- DIRECTION -
Could you copy out every one of the following entries word for word?

═════ EXERCISE INPUT

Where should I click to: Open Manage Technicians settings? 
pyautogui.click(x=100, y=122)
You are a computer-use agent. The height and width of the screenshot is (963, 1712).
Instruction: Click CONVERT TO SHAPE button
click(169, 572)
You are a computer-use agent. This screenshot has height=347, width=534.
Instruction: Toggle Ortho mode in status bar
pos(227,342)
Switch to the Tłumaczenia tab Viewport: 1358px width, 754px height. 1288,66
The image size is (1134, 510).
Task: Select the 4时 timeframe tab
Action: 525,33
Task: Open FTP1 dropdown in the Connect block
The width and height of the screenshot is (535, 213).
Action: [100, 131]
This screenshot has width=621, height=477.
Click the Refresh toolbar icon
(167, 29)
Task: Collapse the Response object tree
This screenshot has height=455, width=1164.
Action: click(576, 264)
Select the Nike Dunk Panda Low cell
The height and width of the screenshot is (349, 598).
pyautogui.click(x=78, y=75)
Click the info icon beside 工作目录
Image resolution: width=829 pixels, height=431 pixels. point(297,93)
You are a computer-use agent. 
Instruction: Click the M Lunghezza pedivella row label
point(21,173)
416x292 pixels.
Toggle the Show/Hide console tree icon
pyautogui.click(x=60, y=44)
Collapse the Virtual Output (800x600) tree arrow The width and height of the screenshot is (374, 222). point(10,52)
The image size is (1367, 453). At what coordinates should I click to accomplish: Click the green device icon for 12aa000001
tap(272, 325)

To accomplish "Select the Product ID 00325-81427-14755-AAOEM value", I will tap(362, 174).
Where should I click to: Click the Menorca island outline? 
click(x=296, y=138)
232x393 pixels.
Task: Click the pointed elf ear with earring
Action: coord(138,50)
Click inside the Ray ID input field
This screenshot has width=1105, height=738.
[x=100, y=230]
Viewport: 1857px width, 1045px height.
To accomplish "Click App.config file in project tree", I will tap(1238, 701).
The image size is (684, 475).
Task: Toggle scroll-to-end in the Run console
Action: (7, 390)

══════════

- WORKED ANSWER -
Where should I click to: Open Manage Technicians settings? 
pyautogui.click(x=100, y=122)
You are a computer-use agent. The height and width of the screenshot is (963, 1712).
Instruction: Click CONVERT TO SHAPE button
click(169, 572)
You are a computer-use agent. This screenshot has height=347, width=534.
Instruction: Toggle Ortho mode in status bar
pos(227,342)
Switch to the Tłumaczenia tab Viewport: 1358px width, 754px height. 1288,66
The image size is (1134, 510).
Task: Select the 4时 timeframe tab
Action: 525,33
Task: Open FTP1 dropdown in the Connect block
The width and height of the screenshot is (535, 213).
Action: [100, 131]
This screenshot has width=621, height=477.
Click the Refresh toolbar icon
(167, 29)
Task: Collapse the Response object tree
This screenshot has height=455, width=1164.
Action: click(576, 264)
Select the Nike Dunk Panda Low cell
The height and width of the screenshot is (349, 598).
pyautogui.click(x=78, y=75)
Click the info icon beside 工作目录
Image resolution: width=829 pixels, height=431 pixels. point(297,93)
You are a computer-use agent. 
Instruction: Click the M Lunghezza pedivella row label
point(21,173)
416x292 pixels.
Toggle the Show/Hide console tree icon
pyautogui.click(x=60, y=44)
Collapse the Virtual Output (800x600) tree arrow The width and height of the screenshot is (374, 222). point(10,52)
The image size is (1367, 453). At what coordinates should I click to accomplish: Click the green device icon for 12aa000001
tap(272, 325)

To accomplish "Select the Product ID 00325-81427-14755-AAOEM value", I will tap(362, 174).
Where should I click to: Click the Menorca island outline? 
click(x=296, y=138)
232x393 pixels.
Task: Click the pointed elf ear with earring
Action: coord(138,50)
Click inside the Ray ID input field
This screenshot has width=1105, height=738.
[x=100, y=230]
Viewport: 1857px width, 1045px height.
To accomplish "Click App.config file in project tree", I will tap(1238, 701).
The image size is (684, 475).
Task: Toggle scroll-to-end in the Run console
Action: (7, 390)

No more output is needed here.